The server was backed up last Thursday latest and has stopped since. I verified that the file server is a member of the following groups on DPM server : MSDPMTrustedMachines, DPMRADmTrustedMachines and Distributed COM Users. I also verified that DPM server is a member of the following on the File Server : Distributed COM Users, DPMRADCOMTrustedMachines and DPMRADmTrustedMachines. Ping is working fine both ways. Is there anything alse I should be checking? Please help.
Regards,
Pavit
Pavit: admittedly, it’s been a long time since I’ve had to troubleshoot this. If backups had been working without issue and then stopped suddenly, I’d be looking very hard at what changed in your environment at the point of stoppage. The event you cited (for application removal) – did you have the TMG client installed on the TMG server itself? If so, try putting it back on to see if changes things. Personally, though, I’ve not seen the client run directly on a TMG server itself … and I’m inclined to believe that this wouldn’t be something you’d want to do given how the client wires itself into WinSock …

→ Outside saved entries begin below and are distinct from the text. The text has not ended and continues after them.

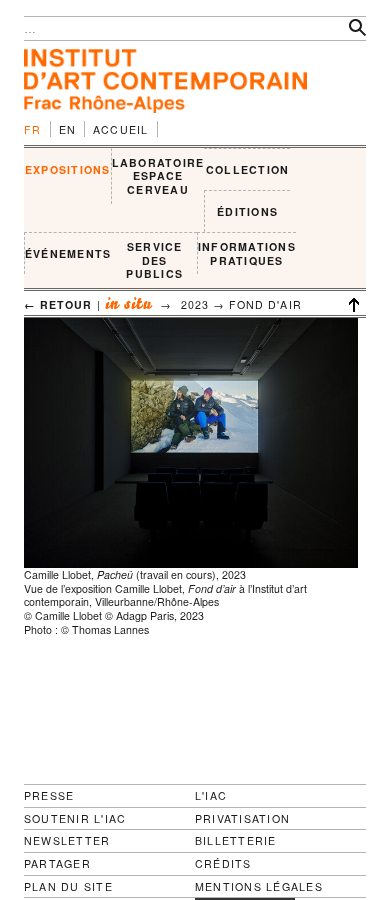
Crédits (223, 864)
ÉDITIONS (247, 211)
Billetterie (236, 840)
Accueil (121, 129)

http://www.isaserver.org/tutorials/forefront-threat-management-gateway-tmg-2010-firewall-client-features-benefits.html
Ignoring the TMG Client for a second, I’d go beyond the simple ping tests that you’re doing to actually look at traffic between the DPM server and the TMG server. Is TMG reporting that communications are blocked, going out? Coming in? You should have the tools you need on TMG itself to monitor conversations between servers, and those conversations should shed some light on the current issue.
Thanks. Struggling for 1 day to promote a windows 2012 dc attached with site to site vpn to the domain. I knew it was something in VPN tunnel. Disabling strict RPC compliance did the trick.
Good to hear, Ruud. Thanks for the comment!